- _Your objective_: Copy all the records exactly; the complete set is the expected result.

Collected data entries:
================

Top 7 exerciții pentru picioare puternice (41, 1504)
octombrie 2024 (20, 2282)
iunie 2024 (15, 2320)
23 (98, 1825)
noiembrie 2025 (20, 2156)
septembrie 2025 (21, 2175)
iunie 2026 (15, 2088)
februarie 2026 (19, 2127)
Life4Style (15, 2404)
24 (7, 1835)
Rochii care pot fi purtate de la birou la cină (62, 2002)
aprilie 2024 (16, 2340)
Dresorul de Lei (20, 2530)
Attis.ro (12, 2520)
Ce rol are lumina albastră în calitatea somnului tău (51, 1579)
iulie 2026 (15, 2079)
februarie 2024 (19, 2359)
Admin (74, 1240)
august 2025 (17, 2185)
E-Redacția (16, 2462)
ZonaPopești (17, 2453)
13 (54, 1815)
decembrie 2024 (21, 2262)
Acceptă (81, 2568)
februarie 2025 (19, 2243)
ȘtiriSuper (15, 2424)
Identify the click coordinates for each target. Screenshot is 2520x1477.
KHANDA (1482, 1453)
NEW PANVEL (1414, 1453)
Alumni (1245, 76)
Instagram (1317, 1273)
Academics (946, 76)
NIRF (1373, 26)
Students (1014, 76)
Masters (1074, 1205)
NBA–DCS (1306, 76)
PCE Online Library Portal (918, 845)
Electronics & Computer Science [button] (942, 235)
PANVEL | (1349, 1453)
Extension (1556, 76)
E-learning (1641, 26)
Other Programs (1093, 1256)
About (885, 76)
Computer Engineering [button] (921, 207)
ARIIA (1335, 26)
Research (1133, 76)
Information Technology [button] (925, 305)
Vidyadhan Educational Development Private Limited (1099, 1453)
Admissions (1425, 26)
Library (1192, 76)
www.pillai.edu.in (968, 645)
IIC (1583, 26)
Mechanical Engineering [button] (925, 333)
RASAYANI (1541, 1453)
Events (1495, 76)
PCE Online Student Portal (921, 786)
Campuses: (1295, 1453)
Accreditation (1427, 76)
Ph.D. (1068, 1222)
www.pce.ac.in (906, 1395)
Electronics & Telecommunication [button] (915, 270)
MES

================

- _Task solution_:
Top 7 exerciții pentru picioare puternice (41, 1504)
octombrie 2024 (20, 2282)
iunie 2024 (15, 2320)
23 (98, 1825)
noiembrie 2025 (20, 2156)
septembrie 2025 (21, 2175)
iunie 2026 (15, 2088)
februarie 2026 (19, 2127)
Life4Style (15, 2404)
24 (7, 1835)
Rochii care pot fi purtate de la birou la cină (62, 2002)
aprilie 2024 (16, 2340)
Dresorul de Lei (20, 2530)
Attis.ro (12, 2520)
Ce rol are lumina albastră în calitatea somnului tău (51, 1579)
iulie 2026 (15, 2079)
februarie 2024 (19, 2359)
Admin (74, 1240)
august 2025 (17, 2185)
E-Redacția (16, 2462)
ZonaPopești (17, 2453)
13 (54, 1815)
decembrie 2024 (21, 2262)
Acceptă (81, 2568)
februarie 2025 (19, 2243)
ȘtiriSuper (15, 2424)
Identify the click coordinates for each target. Screenshot is 2520x1477.
KHANDA (1482, 1453)
NEW PANVEL (1414, 1453)
Alumni (1245, 76)
Instagram (1317, 1273)
Academics (946, 76)
NIRF (1373, 26)
Students (1014, 76)
Masters (1074, 1205)
NBA–DCS (1306, 76)
PCE Online Library Portal (918, 845)
Electronics & Computer Science [button] (942, 235)
PANVEL | (1349, 1453)
Extension (1556, 76)
E-learning (1641, 26)
Other Programs (1093, 1256)
About (885, 76)
Computer Engineering [button] (921, 207)
ARIIA (1335, 26)
Research (1133, 76)
Information Technology [button] (925, 305)
Vidyadhan Educational Development Private Limited (1099, 1453)
Admissions (1425, 26)
Library (1192, 76)
www.pillai.edu.in (968, 645)
IIC (1583, 26)
Mechanical Engineering [button] (925, 333)
RASAYANI (1541, 1453)
Events (1495, 76)
PCE Online Student Portal (921, 786)
Campuses: (1295, 1453)
Accreditation (1427, 76)
Ph.D. (1068, 1222)
www.pce.ac.in (906, 1395)
Electronics & Telecommunication [button] (915, 270)
MES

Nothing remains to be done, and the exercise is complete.